Не случайно НА. Бердяев охарактеризовал жизнь св. Франциска как "величайшая факт христианской истории после жизни Самого Иисуса Христа", который вошел в историю в качестве основателя католического ордена нищенствующих монахов-францисканцев. Он стремился заменить, несомненно, содержащуюся в Библии идею господства человека над природой идеей "равенства всех тварей".
Современное западное общество все чаще характеризуют как общество потребления. Согласно этой идее современные общества отличаются тем, что они во все большей степени оказываются организованными вокруг потребления. Если в XIX–XX веке основными источниками социальной дифференциации были социальный класс, раса или тендер, то в конце XX века на смену им пришли образцы потребления и «человек – потребляющий, отдавший свою «рациональность» на откуп «вещи».
Следует подчеркнуть, что еще в начале XX века Булгаков критиковал основные воззрения политической экономии, которые проникнуты своеобразным эвдемонизмом, согласно которым рост потребностей и, следовательно, удовольствий от их удовлетворения, является основным принципом экономического развития. Этот эвдемонизм опасен, так как чреват разрывом между нравственным и чувственным потребностями, такое потребление "не возбуждающе, а подавляющее деятельность духа, является… нравственной болезнью, нравственным убожеством, проистекающим уже от богатства, а не от бедности".
Особое видение проблемы «общество-космос» развили русские космисты (Н. Ф. Федоров, К. Э. Циолковский, В. И. Вернадский, А. Л. Чижевский, Л. Н. Гумилев). Они соединили самобытные ценности отечественной истории культуры с научными концепциями о мире. Космизм обусловлен самой природой человека как планетарного космического существа.

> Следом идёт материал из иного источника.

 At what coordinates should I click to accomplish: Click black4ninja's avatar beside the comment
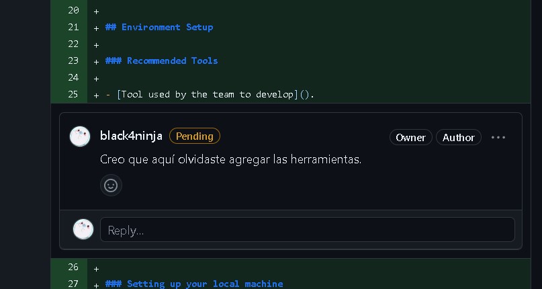[80, 136]
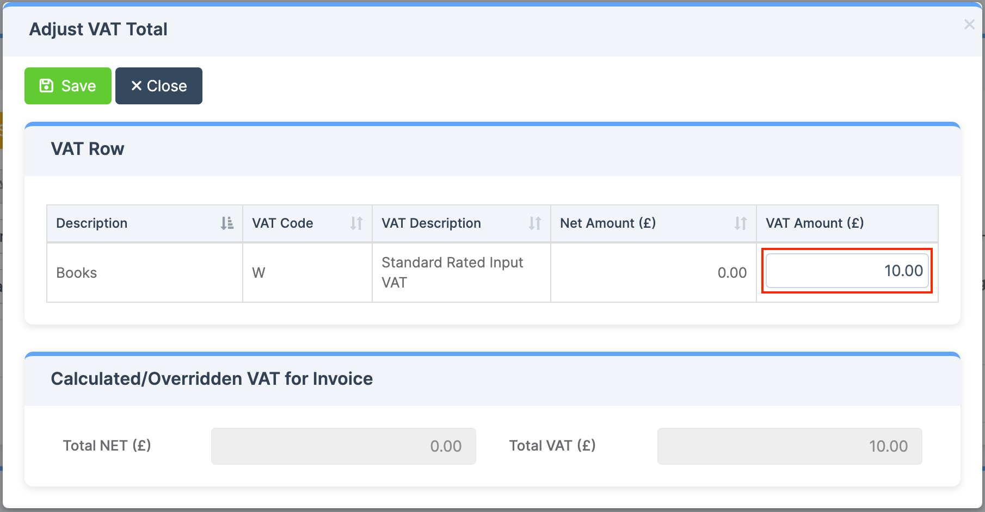
Task: Click the Save button
Action: tap(68, 86)
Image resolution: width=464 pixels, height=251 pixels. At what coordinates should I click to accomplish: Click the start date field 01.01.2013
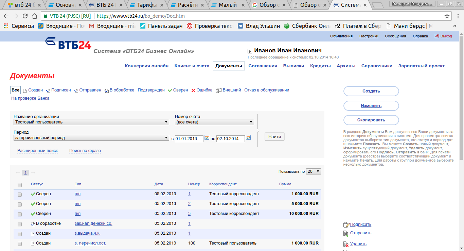pyautogui.click(x=189, y=138)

"Вселенскостью" В. И. Вернадский назвал ощущение неразделенности с бесконечной природой, присущее людям. Она включает в себя рациональные, эмоциональные, волевые и другие черты проявления личности, поэтому можно сказать, что русский космизм – это и наука, и психология, и искусство, и поэзия, и религия. Контуры религии будущего, которая необходима уже сегодня, в эпоху глобализации, когда общественное развитие ориентируется на рынок и рыночные отношения, на извлечение максимальной прибыли за счет природы и природных ресурсов, обрисовал Д. Андреев в "Розе мира". Он связывает развитие человечества с новым типом взаимоотношений человечества и природы, который сочетал бы языческую жизнерадостность, монотеистическую одухотворенность и широту знаний научной эры, все эти элементы притворяя в высшее единство соответственным духовным опытом рождающейся религии Итога. Таким образом, суть новой религии – чтобы войти возможно глубже в Природу, в жизнь стихий, и войти при том ни как разрушителю и не как любознательному испытателю, а как сыну, после многолетних скитаний на чужбине возвращающемуся в отчий дом.